Sua palestra abordará os temas de “social mobility” e “social learning”. Abaixo forneço as informações sobre esta palestra, intitulada “Social networks: A perspective from Statistical Physics”.
Convido todos a participarem e peço a colaboração na divulgação desta palestra para seus alunos, colegas e todos aqueles que possam se interessar pelo tema. Todos os detalhes (data, local, horário) encontram-se abaixo.
Desde já agradeço a atenção de todos.
Title: Social networks: A perspective from Statistical Physics
Dr. Giacomo Livan, Computer Science Department, University Collge London (UCL)
Data: 18 de março de 2016 (6a. feira)
Local: Auditório MOT, NCE, CCMN/UFRJ
Individuals in a society do not interact randomly, but rather preferentially interact with a small local subset of the whole population, i.e. their friends and neighbors. Such a picture naturally translates into a network description. Social networks, i.e. the set of relationships in a social group, influence and constrain, often in rather non-trivial ways, the choices of individuals: interaction can change behavior, which in turn can promote proximity, allowing for further interaction. Statistical Physics can prove to be a rather effective tool to describe the interplay between interactions and topology: once the details of the social interactions taking place on the network have been specified, one can often categorize the different states of a given stylized society as the different phases of the corresponding statistical model.

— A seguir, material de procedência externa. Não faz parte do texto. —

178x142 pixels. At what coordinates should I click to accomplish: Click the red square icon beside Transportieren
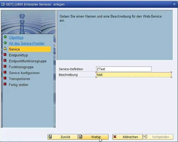(5, 78)
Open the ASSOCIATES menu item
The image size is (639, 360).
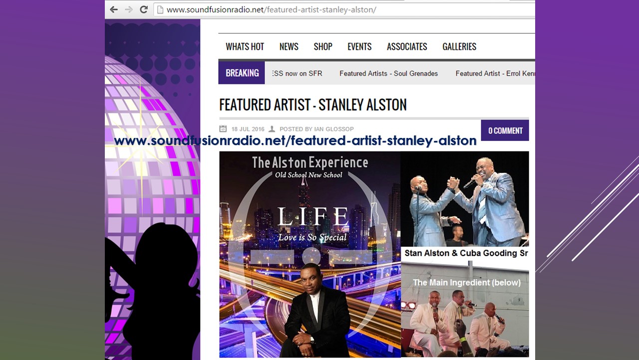click(407, 47)
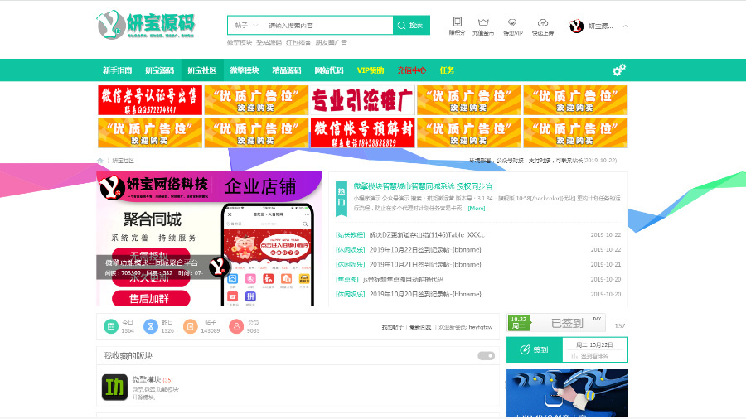The height and width of the screenshot is (419, 746).
Task: Open the [More] link in hot post
Action: pos(477,209)
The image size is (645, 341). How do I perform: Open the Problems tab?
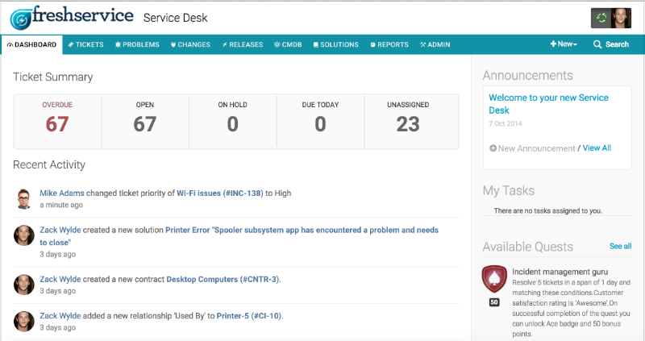point(137,44)
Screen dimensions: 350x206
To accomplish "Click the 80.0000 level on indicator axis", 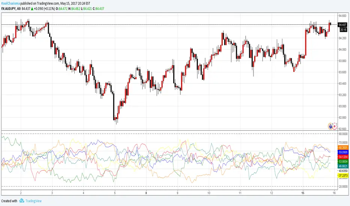I will click(343, 134).
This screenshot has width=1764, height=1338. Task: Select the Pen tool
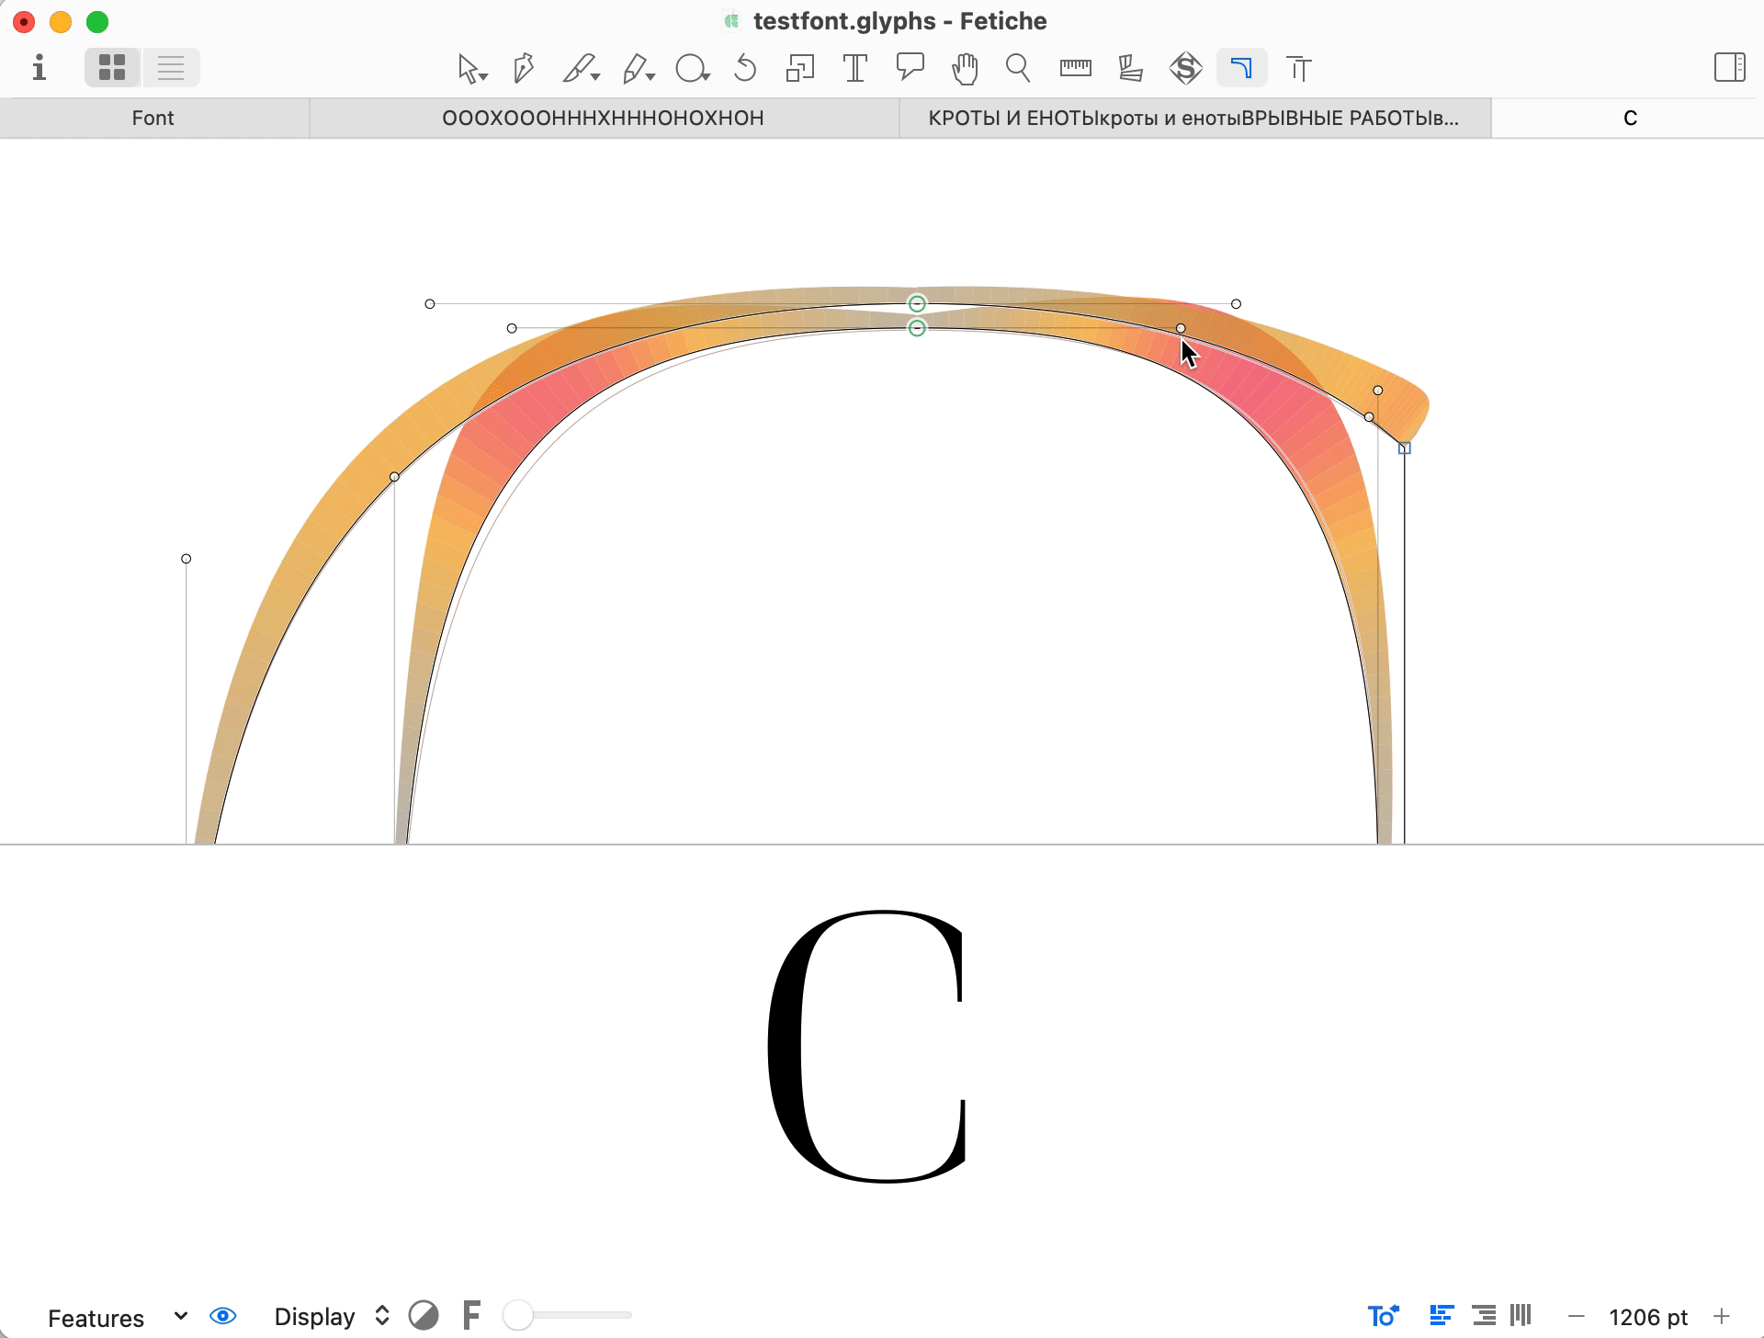click(x=524, y=67)
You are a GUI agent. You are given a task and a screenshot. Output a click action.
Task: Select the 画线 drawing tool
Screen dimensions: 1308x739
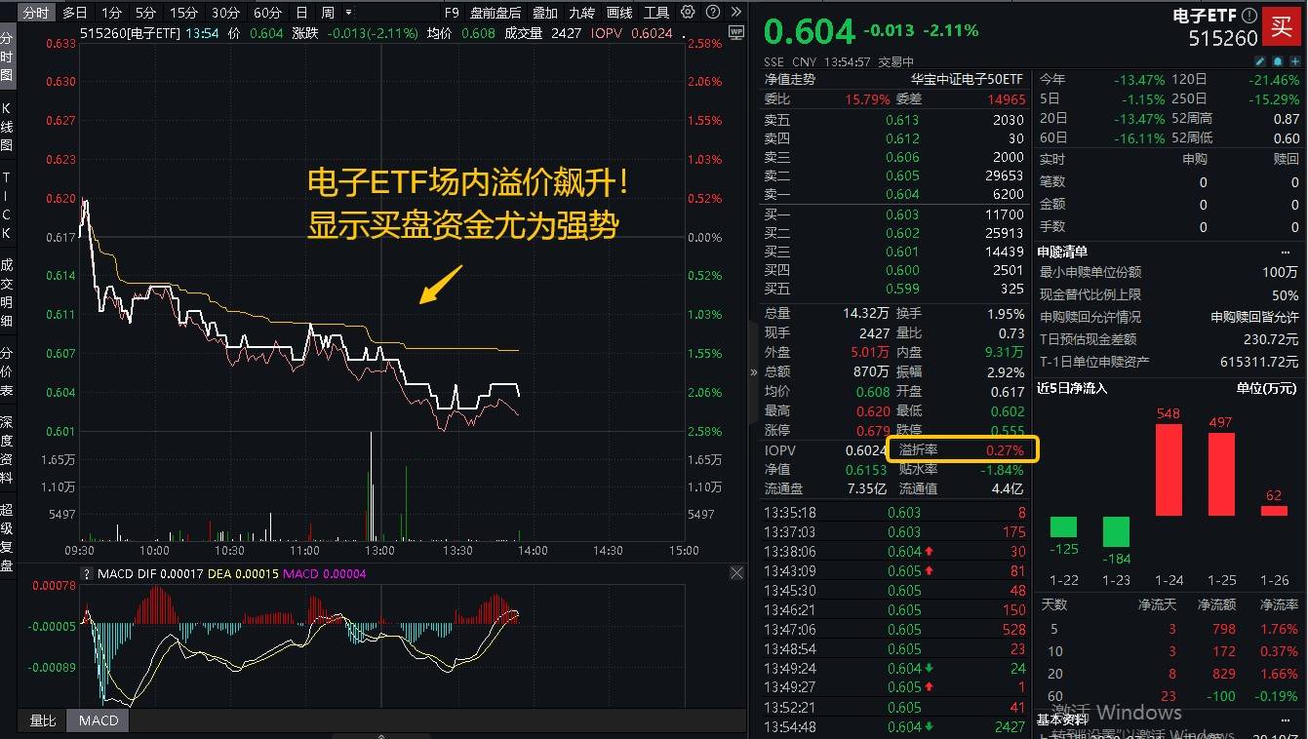tap(619, 13)
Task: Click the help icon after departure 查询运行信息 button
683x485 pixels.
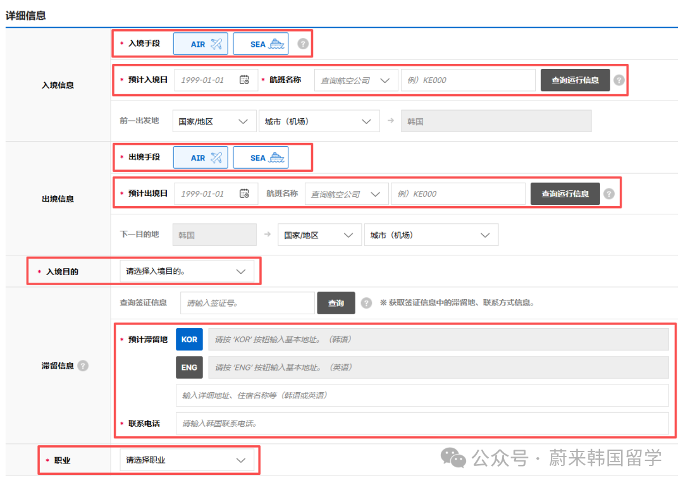Action: [609, 193]
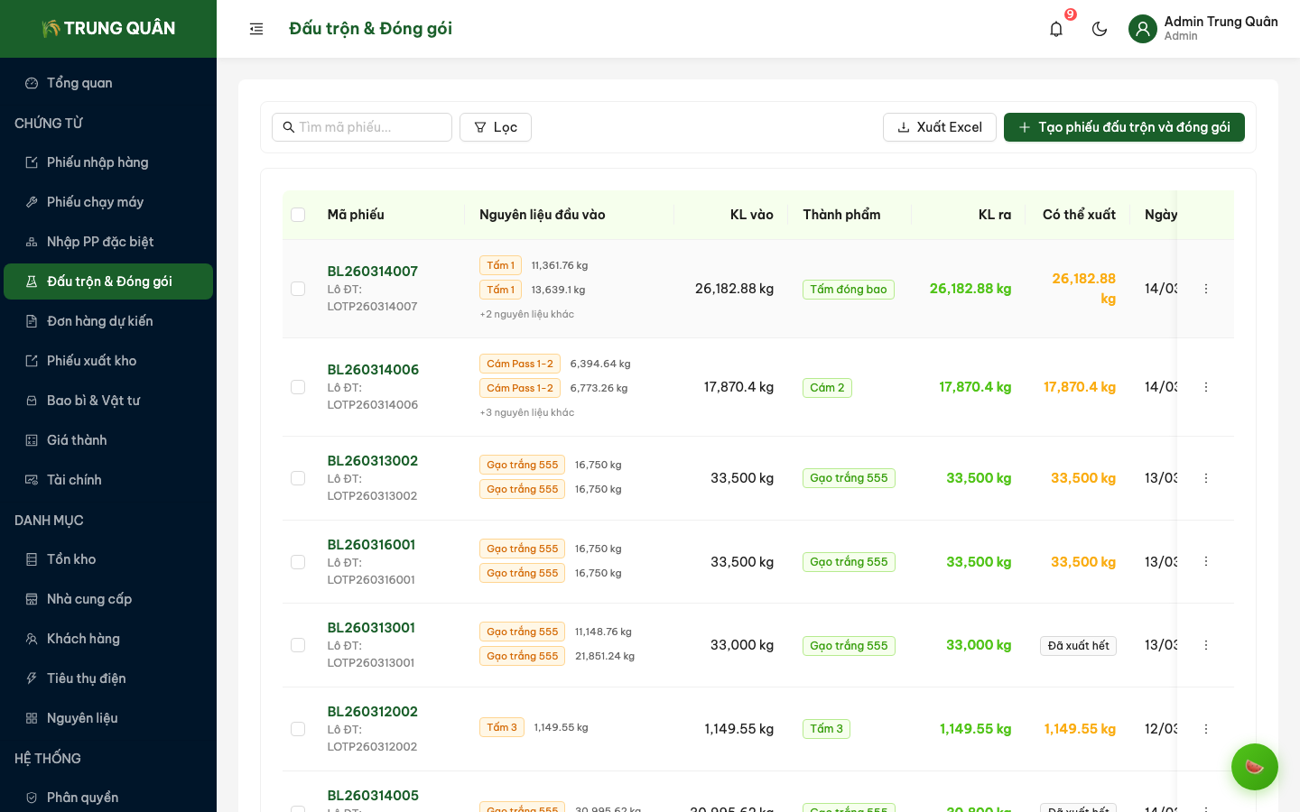Open the Lọc filter dropdown
1300x812 pixels.
coord(496,127)
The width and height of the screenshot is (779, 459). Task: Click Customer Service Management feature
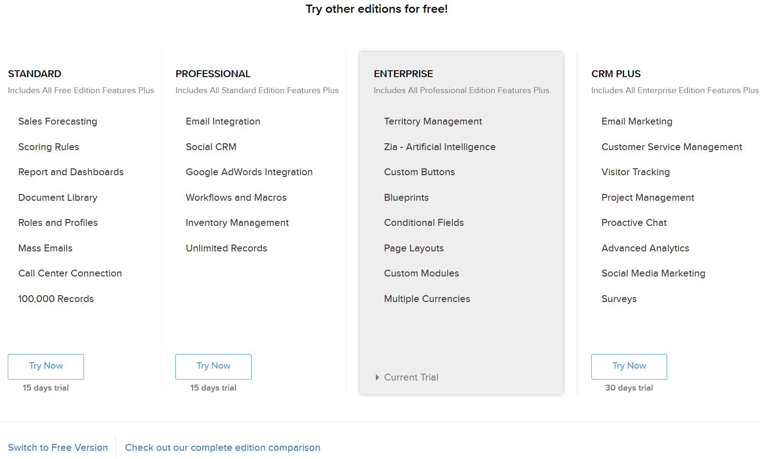[671, 147]
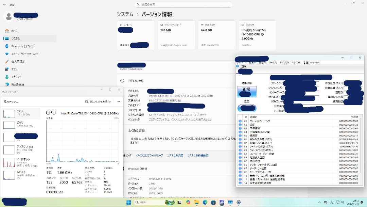367x207 pixels.
Task: Launch Microsoft Edge from the taskbar
Action: [x=206, y=202]
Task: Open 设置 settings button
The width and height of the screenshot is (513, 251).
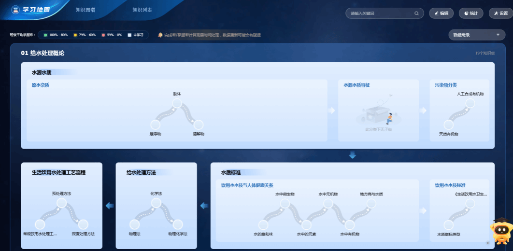Action: pyautogui.click(x=500, y=14)
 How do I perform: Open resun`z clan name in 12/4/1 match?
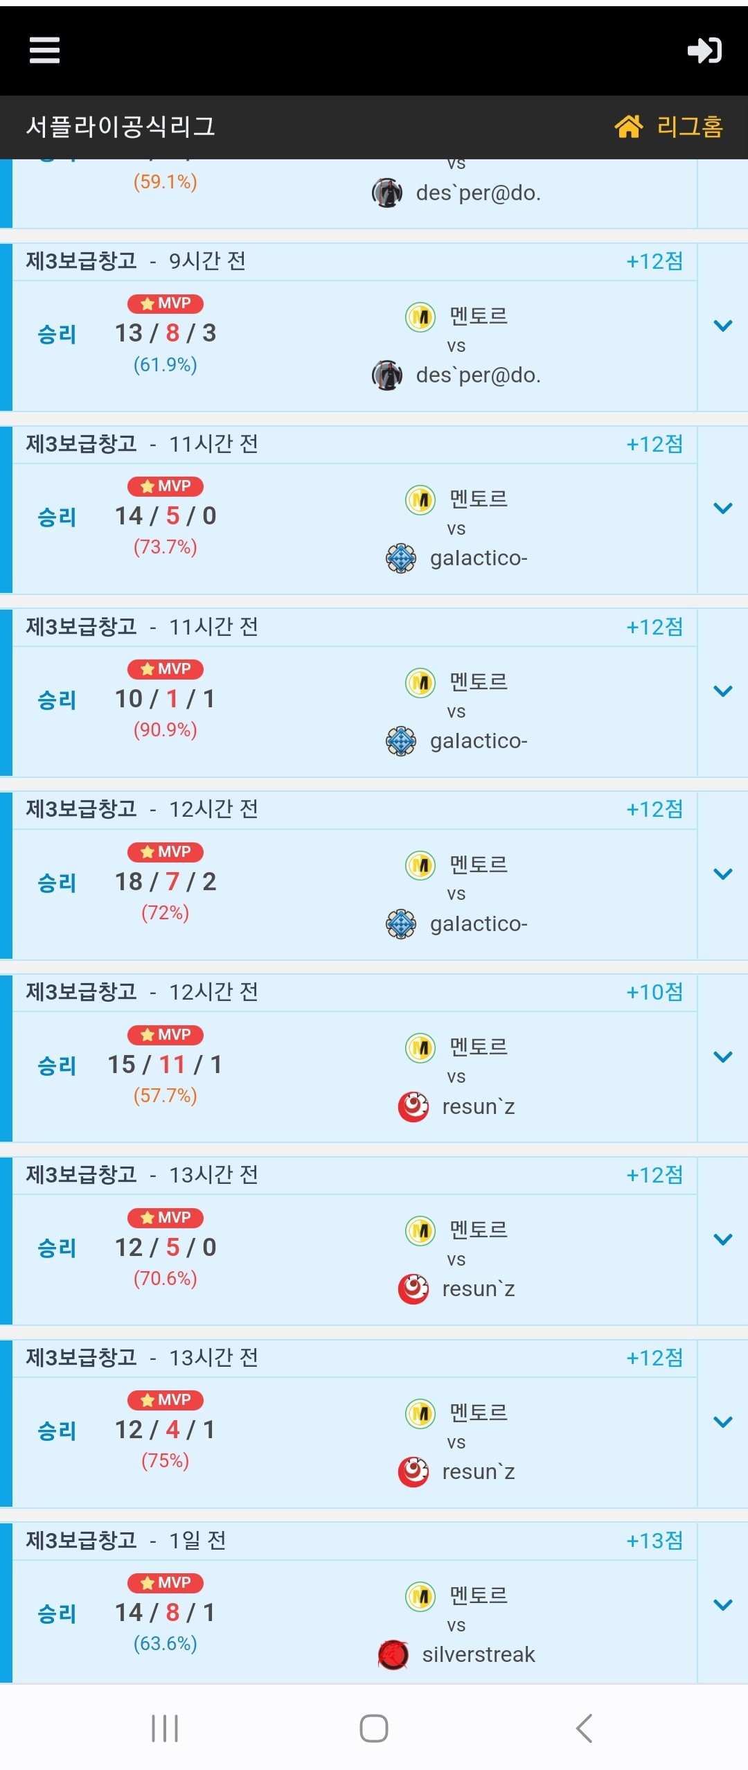[x=479, y=1472]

In this talk, I will present two examples of this line of reasoning, one pertaining to the spectacular reduction in social mobility emerging in societies whose individuals highly value social status, the other one related to social learning, i.e. a society’s ability to properly aggregate the noisy information spread across its individuals in order to make the right decisions on relevant matters.